Output the line containing "At what coordinates should I click to accomplish: Open" and all subsequent lines of the listing below, copied exactly, with no other lines.

######

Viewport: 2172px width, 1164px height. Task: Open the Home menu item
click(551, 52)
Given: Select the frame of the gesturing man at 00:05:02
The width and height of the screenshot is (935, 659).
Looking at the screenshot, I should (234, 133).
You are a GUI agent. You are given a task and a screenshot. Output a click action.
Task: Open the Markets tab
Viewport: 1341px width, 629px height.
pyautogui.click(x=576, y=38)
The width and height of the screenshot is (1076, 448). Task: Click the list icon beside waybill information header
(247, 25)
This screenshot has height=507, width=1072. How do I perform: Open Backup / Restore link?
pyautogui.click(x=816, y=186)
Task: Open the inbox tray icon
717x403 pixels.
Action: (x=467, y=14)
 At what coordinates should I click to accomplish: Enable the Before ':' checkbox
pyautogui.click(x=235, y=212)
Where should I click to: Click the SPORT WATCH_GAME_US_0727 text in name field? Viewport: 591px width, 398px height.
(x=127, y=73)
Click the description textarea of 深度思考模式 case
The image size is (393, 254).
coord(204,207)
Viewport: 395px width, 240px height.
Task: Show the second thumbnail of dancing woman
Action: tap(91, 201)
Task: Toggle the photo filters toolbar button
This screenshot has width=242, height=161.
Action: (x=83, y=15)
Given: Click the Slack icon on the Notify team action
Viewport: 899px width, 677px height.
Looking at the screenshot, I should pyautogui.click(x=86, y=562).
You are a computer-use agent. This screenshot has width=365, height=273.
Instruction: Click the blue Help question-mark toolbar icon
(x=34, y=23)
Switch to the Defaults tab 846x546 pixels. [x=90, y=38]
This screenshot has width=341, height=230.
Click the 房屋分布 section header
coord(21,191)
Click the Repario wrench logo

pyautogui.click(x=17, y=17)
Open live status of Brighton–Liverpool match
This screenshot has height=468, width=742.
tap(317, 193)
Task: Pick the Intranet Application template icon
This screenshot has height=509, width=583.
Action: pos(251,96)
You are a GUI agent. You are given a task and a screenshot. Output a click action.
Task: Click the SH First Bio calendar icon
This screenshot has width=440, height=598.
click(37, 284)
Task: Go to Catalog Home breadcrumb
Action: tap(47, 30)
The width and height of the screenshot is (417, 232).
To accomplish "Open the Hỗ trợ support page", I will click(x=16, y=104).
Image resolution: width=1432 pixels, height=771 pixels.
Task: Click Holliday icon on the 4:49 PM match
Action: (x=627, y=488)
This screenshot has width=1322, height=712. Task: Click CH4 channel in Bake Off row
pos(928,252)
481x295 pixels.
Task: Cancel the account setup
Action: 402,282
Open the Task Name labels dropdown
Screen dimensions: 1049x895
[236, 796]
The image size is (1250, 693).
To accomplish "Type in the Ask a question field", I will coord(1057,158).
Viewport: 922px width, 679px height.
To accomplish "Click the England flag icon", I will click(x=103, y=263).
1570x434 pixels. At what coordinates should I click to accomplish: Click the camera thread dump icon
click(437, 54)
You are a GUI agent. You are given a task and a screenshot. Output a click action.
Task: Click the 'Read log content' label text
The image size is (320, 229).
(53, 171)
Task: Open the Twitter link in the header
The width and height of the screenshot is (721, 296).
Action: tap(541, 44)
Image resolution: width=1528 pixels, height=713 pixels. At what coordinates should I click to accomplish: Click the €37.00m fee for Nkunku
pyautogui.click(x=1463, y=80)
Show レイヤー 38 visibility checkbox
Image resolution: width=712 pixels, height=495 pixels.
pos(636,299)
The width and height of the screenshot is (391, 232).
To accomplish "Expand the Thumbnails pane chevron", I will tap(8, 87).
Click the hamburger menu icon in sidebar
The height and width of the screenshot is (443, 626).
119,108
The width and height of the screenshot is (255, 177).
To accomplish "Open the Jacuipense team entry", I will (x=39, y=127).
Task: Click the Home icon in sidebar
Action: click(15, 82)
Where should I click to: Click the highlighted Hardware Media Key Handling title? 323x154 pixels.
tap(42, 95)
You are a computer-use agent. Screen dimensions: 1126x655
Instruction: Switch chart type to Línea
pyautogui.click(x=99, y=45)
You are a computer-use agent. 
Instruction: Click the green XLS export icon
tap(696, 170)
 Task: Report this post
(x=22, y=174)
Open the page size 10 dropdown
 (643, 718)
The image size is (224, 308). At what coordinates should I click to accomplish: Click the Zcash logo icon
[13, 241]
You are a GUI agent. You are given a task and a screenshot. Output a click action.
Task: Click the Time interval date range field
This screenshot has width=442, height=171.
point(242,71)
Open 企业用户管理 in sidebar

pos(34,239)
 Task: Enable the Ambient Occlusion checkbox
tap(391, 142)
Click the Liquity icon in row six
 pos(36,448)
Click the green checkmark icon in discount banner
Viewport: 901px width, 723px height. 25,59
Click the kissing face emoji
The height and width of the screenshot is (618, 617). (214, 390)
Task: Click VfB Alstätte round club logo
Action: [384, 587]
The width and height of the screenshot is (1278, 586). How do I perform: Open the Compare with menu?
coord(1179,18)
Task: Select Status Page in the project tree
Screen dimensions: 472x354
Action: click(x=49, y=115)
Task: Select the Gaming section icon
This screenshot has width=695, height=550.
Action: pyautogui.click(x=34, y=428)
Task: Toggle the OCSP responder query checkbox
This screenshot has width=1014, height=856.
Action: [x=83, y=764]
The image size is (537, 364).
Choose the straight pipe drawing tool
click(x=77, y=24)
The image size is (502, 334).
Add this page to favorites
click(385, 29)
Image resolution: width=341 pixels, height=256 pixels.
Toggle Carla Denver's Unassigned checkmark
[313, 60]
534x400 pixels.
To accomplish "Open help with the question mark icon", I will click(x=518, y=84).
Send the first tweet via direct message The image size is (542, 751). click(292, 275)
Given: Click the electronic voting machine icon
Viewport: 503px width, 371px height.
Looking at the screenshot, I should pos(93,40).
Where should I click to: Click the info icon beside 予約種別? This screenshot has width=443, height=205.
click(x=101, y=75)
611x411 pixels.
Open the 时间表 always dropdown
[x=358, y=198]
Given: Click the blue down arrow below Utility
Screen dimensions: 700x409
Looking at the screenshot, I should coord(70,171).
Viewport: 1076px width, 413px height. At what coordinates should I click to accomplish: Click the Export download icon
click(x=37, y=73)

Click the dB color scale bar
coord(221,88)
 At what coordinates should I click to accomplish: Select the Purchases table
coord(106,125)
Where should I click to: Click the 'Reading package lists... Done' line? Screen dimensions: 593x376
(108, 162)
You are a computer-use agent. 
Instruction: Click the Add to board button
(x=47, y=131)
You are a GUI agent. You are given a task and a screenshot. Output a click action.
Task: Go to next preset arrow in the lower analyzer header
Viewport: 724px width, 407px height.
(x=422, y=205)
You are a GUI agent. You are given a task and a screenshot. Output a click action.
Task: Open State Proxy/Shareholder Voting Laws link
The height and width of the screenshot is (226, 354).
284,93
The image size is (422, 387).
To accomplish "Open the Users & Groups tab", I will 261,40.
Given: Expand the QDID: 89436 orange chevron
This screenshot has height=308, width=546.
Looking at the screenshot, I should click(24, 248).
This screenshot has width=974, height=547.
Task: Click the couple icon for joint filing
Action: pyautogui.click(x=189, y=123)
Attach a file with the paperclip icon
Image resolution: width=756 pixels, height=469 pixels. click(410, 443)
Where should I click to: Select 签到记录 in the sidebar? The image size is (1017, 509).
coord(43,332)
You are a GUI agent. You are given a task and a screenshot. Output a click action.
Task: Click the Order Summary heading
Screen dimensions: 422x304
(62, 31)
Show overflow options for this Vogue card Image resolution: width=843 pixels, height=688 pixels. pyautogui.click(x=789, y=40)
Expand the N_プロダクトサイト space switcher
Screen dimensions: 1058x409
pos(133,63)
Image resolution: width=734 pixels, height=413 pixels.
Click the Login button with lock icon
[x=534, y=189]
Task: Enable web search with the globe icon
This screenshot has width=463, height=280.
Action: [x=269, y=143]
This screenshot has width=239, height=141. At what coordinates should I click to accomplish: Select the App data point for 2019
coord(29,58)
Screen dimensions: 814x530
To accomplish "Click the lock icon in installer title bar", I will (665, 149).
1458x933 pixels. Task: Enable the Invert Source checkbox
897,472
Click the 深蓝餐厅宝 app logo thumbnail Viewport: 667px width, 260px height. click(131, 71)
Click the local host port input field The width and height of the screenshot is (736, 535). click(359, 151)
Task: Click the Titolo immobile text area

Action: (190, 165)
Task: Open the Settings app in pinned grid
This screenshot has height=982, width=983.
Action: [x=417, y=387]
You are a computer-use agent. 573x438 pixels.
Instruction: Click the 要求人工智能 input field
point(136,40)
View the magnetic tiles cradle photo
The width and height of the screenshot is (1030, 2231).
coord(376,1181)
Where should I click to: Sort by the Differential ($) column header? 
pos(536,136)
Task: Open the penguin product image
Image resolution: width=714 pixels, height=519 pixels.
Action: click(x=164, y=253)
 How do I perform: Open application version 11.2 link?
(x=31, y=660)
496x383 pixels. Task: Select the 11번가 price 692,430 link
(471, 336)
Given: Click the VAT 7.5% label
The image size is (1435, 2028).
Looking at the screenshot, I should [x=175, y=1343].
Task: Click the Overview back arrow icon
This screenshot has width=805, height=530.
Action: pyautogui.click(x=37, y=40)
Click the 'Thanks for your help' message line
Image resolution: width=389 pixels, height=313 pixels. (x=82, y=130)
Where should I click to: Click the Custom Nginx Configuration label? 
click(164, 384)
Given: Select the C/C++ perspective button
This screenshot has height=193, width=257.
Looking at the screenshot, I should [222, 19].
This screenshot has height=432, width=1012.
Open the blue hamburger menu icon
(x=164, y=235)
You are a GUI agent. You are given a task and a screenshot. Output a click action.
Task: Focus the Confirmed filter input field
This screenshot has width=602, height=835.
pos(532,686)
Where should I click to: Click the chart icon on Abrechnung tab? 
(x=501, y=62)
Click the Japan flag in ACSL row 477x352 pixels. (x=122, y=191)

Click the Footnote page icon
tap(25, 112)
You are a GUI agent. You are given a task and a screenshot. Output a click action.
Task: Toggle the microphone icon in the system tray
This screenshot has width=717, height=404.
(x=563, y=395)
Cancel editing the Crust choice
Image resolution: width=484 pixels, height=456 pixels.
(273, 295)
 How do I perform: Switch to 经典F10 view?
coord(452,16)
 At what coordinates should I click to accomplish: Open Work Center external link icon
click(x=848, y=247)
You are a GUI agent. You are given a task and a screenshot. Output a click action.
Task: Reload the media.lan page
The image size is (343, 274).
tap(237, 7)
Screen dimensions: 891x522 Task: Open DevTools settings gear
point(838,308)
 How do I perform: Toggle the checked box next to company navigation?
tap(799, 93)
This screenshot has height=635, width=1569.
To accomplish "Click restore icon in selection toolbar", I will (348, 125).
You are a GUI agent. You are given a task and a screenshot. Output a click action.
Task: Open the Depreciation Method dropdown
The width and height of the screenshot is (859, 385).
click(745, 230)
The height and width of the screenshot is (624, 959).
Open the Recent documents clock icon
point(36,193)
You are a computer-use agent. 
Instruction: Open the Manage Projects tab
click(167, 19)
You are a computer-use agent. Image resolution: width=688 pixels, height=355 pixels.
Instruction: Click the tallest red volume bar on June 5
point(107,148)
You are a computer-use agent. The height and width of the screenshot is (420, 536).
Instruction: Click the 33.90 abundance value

######

Your response:
 At what coordinates should I click to accomplish: Open Work Center external link icon
click(x=848, y=247)
You are a GUI agent. You are given a task and a screenshot. Output a click action.
Task: Reload the media.lan page
The image size is (343, 274).
tap(237, 7)
Screen dimensions: 891x522 Task: Open DevTools settings gear
point(838,308)
 How do I perform: Toggle the checked box next to company navigation?
tap(799, 93)
This screenshot has height=635, width=1569.
To accomplish "Click restore icon in selection toolbar", I will (348, 125).
You are a GUI agent. You are given a task and a screenshot. Output a click action.
Task: Open the Depreciation Method dropdown
The width and height of the screenshot is (859, 385).
click(745, 230)
The height and width of the screenshot is (624, 959).
Open the Recent documents clock icon
point(36,193)
You are a computer-use agent. 
Instruction: Open the Manage Projects tab
click(167, 19)
You are a computer-use agent. Image resolution: width=688 pixels, height=355 pixels.
Instruction: Click the tallest red volume bar on June 5
point(107,148)
You are a computer-use agent. The height and width of the screenshot is (420, 536).
Instruction: Click the 33.90 abundance value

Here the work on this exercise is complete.